Buck Privates | |
---|---|
Theatrical release poster
|
|
Directed by | Arthur Lubin |
Produced by | Alex Gottlieb |
Written by | Arthur T. Horman |
Starring |
Bud Abbott Lou Costello The Andrews Sisters |
Music by | Charles Previn |
Cinematography | Milton R. Krasner |
Edited by | Philip Cahn |
Distributed by | Universal Pictures |
Release date
|
|
Running time
|
84 minutes |
Country | United States |
Language | English |
Budget | $245,000 |
Box office | $4,000,000 (USA) |
Buck Privates is a 1941 musical military comedy film that turned Bud Abbott and Lou Costello into bona fide movie stars. It was the first service comedy based on the peacetime draft of 1940. The comedy team made two more service comedies before the United States entered the war (In the Navy and Keep 'Em Flying).
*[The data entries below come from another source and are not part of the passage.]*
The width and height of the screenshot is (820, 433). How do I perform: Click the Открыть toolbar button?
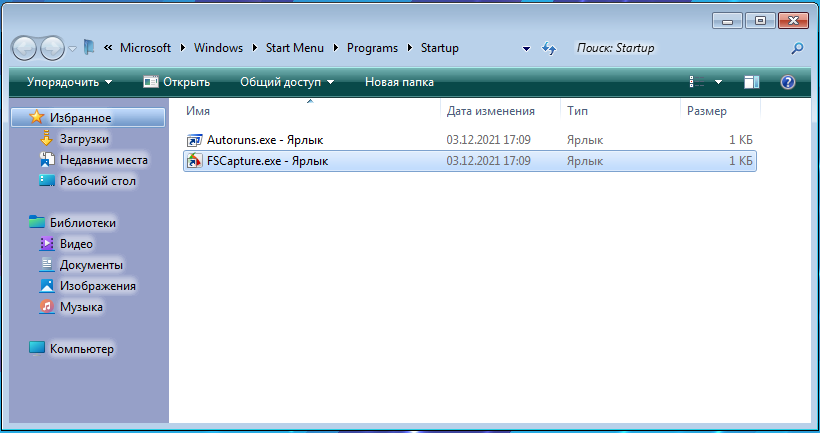tap(177, 82)
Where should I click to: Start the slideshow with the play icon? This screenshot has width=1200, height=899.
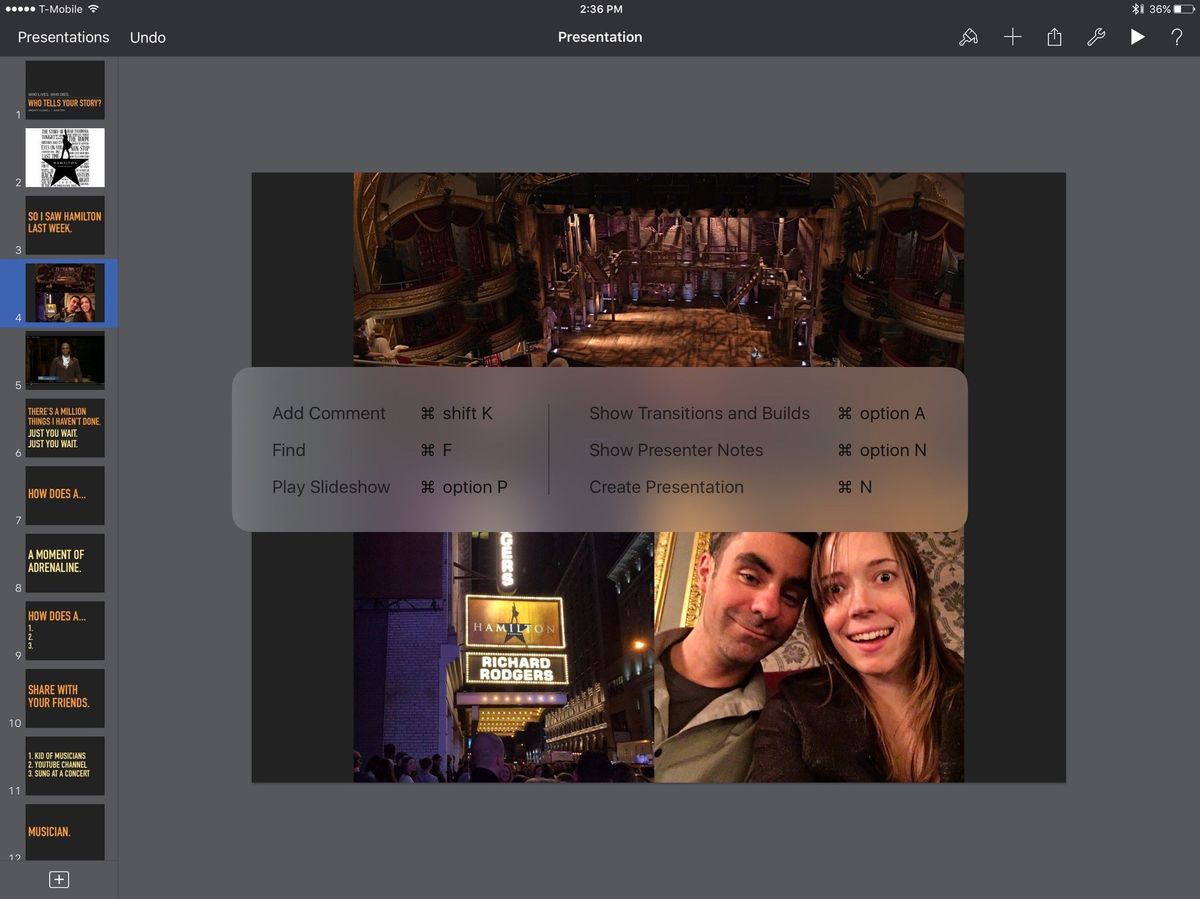[x=1138, y=37]
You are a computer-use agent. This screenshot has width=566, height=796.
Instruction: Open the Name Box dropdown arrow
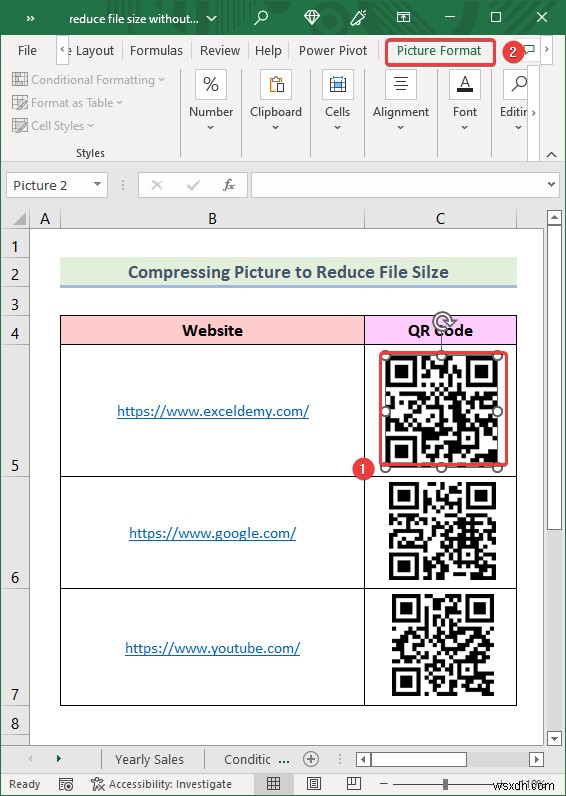[x=97, y=185]
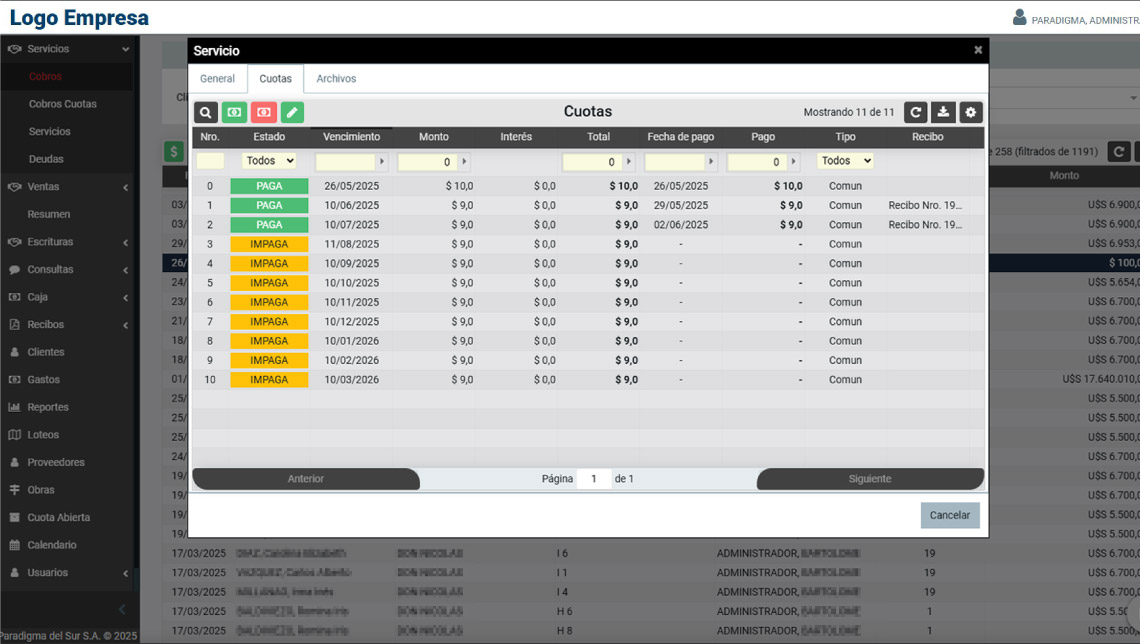Open the Tipo filter dropdown

click(845, 161)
A sequel to this movie, Buck Privates Come Home, was released in 1947. Buck Privates is one of three Abbott and Costello films featuring The Andrews Sisters, who were also under contract to Universal Pictures at the time.
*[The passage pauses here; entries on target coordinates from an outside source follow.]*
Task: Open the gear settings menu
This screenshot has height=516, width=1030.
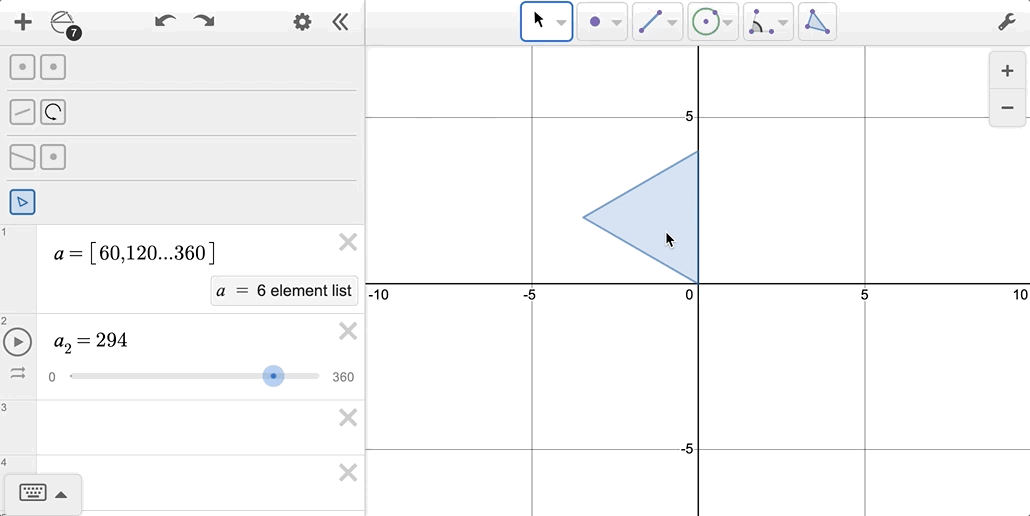Action: coord(302,22)
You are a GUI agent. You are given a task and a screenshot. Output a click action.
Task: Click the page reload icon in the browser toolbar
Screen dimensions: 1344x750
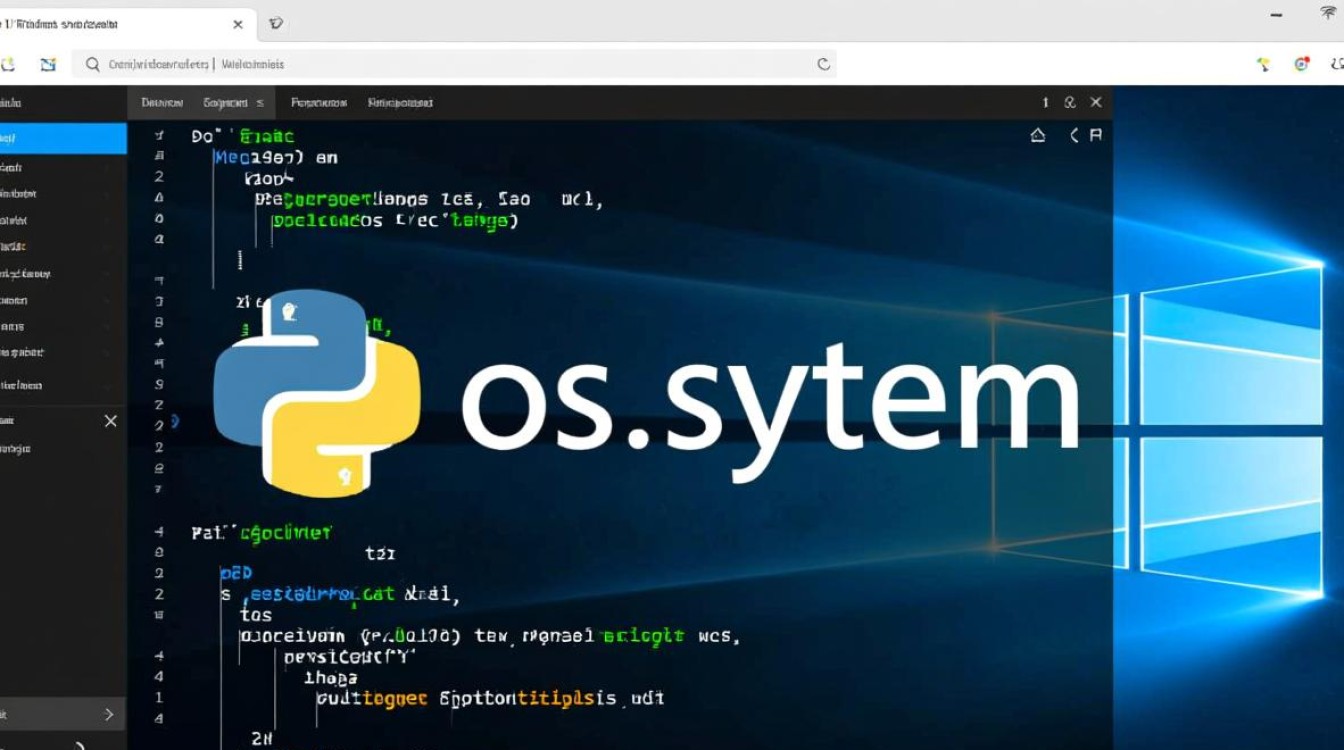(x=8, y=63)
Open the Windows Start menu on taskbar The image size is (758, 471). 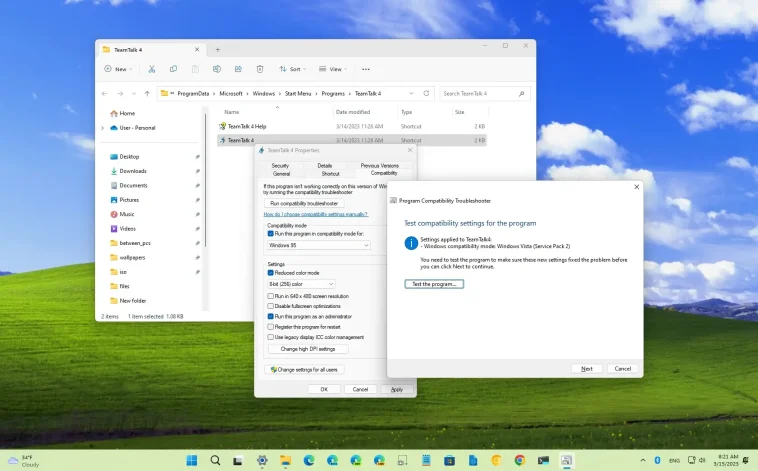click(x=190, y=460)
Abbott and Costello performed a radio adaptation of the film on the Lux Radio Theater on October 13, 1941.
Slicker Smith and Herbie Brown (Abbott and Costello) are sidewalk peddlers who hawk neckties out of a suitcase. They are chased by a cop and duck into a movie theater, not realizing that it is now being used as an Army Recruitment Center. Believing that they are signing up for theater prizes, they end up enlisting instead.
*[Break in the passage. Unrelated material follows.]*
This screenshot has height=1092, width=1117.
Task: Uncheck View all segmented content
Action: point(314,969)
Meanwhile, spoiled playboy Randolph Parker (Lee Bowman) and his long-suffering valet, Bob Martin (Alan Curtis), are also enlisting at the old theater. Randolph expects his influential father to pull some strings so he can avoid military service. Bob, on the other hand, takes his military obligations in stride. Tensions between the two men escalate with the introduction of Judy Gray (Jane Frazee), a camp hostess and friend of Bob's upon whom Randolph sets his sights.